* _ARTICLE_:
* * *

La scission est un classique du management de transition, tout comme l'intégration après fusion. « Je suis aussi intervenu lors d'intégrations ratées », dit Pierre Fauquenot. « Lors d'une mission, j'avais ainsi un mois pour déployer les infrastructures IT pour 15 pays, sinon l'entreprise devait payer une indemnité de 15 M$. Avec le DSI de la société cédante, nous avons réussi à tout mettre en place en deux mois, sans amende. Et par ailleurs, j'ai contribué à identifier un DSI en interne. Huit ans après, celui-ci est toujours en poste. »
« Hors des jeux politiques »
Les missions de transition vont toutefois au-delà de ces seuls exemples. Elles ont pour point commun « un événement d'entreprise - comme un départ, volontaire ou non. La mission est toujours associée à un critère d'urgence », dit Sébastien Thouvenin. Ce qui signifie aussi que le manager de transition dispose de très peu de temps pour convaincre : il faut être opérationnel de suite. « Ce sont des expériences qui demandent beaucoup d'énergie, mais au sein desquelles, vous bénéficiez d'une liberté de parole extraordinaire », reprend le DSI, qui décrit des missions durant en moyenne entre 6 mois et un an. « Nous sommes là pour enlever un caillou de la chaussure du dirigeant. Nous avons donc le pouvoir de faire avancer les choses rapidement, ne serait-ce que parce que nous coûtons cher à l'organisation », ajoute-t-il. « Un DSI de transition se situe hors des jeux politiques : c'est vraiment très agréable », abonde Patrick Chenebeaux, qui explique que le contexte le plus fréquent actuellement, c'est une entreprise où le DSI a donné sa démission depuis deux ou trois mois et où le processus de recrutement de son remplaçant est mal embarqué. « D'où l'urgence ! »

* * *

* _DONNÉES FOURNIES_:
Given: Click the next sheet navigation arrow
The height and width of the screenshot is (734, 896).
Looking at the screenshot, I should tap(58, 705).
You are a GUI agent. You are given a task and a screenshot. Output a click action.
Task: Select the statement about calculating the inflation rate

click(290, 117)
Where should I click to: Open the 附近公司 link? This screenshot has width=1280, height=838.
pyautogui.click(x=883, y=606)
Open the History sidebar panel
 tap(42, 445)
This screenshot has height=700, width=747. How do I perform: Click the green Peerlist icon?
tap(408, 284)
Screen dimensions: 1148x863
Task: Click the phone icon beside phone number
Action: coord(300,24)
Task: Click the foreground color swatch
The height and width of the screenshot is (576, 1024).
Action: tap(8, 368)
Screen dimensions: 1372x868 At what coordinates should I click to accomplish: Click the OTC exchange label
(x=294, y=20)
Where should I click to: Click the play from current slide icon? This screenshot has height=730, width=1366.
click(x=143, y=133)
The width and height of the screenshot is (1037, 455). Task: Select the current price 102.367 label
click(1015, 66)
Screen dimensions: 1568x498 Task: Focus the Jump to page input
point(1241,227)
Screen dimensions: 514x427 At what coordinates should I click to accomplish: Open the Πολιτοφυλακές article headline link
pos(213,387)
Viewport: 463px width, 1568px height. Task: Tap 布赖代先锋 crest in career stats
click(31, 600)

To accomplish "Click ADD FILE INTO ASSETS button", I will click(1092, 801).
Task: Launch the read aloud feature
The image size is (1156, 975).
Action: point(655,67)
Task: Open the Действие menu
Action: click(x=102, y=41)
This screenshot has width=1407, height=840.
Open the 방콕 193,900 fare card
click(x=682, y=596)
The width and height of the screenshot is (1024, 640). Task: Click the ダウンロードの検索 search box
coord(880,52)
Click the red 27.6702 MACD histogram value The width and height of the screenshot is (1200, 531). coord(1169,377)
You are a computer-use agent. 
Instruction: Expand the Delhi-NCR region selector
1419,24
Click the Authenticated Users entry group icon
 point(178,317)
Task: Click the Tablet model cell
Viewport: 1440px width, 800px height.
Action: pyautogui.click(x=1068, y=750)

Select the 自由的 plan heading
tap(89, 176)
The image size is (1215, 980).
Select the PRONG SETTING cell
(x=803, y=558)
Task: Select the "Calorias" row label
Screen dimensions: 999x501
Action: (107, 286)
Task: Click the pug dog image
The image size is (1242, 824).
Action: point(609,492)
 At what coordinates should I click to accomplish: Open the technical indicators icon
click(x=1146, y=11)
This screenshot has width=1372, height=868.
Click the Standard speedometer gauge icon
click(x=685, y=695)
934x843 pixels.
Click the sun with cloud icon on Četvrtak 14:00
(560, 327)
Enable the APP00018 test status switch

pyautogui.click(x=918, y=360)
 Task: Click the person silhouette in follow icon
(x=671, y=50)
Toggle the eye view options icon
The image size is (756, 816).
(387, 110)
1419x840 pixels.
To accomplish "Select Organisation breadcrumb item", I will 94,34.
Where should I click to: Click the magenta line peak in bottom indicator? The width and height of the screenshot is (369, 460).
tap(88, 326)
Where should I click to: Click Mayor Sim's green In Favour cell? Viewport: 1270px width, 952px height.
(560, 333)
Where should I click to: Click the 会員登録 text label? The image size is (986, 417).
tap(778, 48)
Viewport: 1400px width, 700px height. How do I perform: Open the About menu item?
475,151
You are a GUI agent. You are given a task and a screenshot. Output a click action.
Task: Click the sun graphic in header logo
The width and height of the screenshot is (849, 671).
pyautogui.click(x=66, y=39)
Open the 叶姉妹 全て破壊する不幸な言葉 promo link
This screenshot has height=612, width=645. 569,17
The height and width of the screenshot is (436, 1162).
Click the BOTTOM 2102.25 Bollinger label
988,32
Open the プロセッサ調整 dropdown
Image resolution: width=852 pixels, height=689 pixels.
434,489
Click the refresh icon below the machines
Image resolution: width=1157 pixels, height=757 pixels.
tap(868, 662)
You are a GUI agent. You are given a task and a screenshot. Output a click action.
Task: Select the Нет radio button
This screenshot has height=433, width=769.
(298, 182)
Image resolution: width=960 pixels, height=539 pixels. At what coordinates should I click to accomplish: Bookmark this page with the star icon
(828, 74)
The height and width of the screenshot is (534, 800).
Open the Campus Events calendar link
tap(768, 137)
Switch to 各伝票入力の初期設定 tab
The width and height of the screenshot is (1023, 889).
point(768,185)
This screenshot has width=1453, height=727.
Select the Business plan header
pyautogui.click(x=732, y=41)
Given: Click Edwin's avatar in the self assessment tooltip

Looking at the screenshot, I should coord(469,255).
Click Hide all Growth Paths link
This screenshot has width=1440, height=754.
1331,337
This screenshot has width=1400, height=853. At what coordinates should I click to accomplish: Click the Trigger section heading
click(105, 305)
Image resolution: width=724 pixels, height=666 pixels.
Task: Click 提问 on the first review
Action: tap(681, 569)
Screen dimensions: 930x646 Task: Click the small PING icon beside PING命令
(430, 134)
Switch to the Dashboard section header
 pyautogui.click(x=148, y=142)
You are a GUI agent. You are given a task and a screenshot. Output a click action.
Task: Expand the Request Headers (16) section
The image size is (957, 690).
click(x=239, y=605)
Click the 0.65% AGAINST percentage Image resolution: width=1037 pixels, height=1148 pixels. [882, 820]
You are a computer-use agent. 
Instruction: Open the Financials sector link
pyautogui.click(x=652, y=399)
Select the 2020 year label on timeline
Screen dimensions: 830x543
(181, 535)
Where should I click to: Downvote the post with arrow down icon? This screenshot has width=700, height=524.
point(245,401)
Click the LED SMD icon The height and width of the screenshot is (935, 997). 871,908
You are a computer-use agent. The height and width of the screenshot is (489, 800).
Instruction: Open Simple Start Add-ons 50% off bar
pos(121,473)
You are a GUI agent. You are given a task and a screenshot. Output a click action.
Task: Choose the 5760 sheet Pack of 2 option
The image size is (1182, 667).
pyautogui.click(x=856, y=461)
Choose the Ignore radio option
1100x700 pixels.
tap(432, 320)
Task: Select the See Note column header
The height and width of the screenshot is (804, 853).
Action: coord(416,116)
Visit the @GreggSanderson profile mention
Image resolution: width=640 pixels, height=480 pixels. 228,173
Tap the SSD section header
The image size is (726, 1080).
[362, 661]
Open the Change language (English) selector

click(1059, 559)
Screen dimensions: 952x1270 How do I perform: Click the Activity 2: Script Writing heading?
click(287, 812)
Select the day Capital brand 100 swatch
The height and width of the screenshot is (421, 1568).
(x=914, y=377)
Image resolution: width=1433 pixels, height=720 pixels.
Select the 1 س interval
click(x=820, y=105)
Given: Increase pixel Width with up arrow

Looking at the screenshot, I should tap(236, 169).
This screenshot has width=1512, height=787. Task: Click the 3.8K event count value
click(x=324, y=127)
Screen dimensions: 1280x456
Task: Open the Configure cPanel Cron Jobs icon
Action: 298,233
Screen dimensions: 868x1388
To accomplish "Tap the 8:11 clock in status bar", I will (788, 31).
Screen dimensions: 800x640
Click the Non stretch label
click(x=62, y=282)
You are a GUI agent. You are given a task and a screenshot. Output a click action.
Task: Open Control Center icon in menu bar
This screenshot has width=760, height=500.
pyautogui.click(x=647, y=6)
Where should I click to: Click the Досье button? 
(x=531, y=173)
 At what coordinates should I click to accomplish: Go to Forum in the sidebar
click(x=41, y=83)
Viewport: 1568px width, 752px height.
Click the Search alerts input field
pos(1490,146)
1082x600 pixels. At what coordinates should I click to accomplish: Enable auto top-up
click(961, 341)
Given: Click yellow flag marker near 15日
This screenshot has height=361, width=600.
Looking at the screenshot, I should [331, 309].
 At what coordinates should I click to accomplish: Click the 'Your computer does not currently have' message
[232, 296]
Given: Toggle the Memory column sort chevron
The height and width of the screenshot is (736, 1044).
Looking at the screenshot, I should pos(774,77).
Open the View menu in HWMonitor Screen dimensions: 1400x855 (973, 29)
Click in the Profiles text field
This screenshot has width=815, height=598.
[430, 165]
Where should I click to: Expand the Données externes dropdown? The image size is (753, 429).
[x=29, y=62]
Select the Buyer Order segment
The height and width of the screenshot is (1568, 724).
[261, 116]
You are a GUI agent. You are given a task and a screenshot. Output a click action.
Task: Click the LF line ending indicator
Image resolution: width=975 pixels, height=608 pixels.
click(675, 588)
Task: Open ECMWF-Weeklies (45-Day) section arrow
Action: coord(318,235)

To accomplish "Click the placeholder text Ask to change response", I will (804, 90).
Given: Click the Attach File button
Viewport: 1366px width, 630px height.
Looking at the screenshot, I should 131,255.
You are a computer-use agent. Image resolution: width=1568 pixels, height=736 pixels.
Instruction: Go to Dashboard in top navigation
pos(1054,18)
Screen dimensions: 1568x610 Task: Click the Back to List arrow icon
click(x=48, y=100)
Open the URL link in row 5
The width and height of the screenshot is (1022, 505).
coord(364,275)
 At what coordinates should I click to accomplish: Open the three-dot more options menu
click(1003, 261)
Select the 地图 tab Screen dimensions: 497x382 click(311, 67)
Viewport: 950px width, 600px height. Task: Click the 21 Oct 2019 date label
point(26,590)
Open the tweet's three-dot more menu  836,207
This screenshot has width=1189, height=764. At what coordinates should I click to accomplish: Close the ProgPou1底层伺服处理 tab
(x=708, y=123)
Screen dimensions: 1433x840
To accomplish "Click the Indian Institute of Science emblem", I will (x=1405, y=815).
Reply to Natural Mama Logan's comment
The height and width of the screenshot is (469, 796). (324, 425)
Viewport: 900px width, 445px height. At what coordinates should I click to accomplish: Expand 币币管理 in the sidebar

* * *

* _CONSIGNES DE L'EXERCICE_:
A. D'après l'article sur les DSI de transition, quel montant d'indemnité l'entreprise aurait-elle dû verser si les infrastructures IT n'avaient pas été déployées en un mois ?
B. Reprenez l'article sur les DSI de transition à la suite de sa dernière phrase.
Les données constituent un matériau indépendant de l'article.

* _LISTE DES RÉPONSES_:
A. Une indemnité de 15 M$.

B.
Pierre Fauquenot, fondateur et Pdg d'Infortive Transition : « Un DSI de transition doit être capable de s'insérer rapidement dans l'organisation. Ce qui explique qu'on recherche avant tout des gens qui ont l'expérience de situations similaires. » (Photo : D.R.)
L'expérience de Pierre-Eric Cognard rejoint largement celle de Sébastien Thouvenin et de Patrick Chenebeaux. « Sur les missions de transition, on intervient en phase critique. Non seulement la DSI n'est plus managée, mais la direction générale ne sait plus toujours comment appréhender le problème. Le DSI de transition doit intervenir rapidement pour remettre les choses en place, dans la perspective de faire venir un DSI à temps plein au sein d'un environnement stabilisé. Parfois, la dimension organisationnelle est prépondérante, d'autres fois, il s'agit plutôt de remettre un ou des projets sur les rails », explique le co-fondateur de Valeurs et SI, qui ajoute lui aussi que la relation avec la direction générale est « sans tabou ». Un élément de nouveau souligné... et apprécié : « la posture est très différente de celle d'un DSI dépendant de la DAF, où chacun doit rester dans son pré carré, ce qui interdit d'aborder de front les sujets transverses. D'ailleurs, un DSI de transition est aussi attendu sur sa capacité à bousculer l'ordre établi », estime Pierre-Eric Cognard.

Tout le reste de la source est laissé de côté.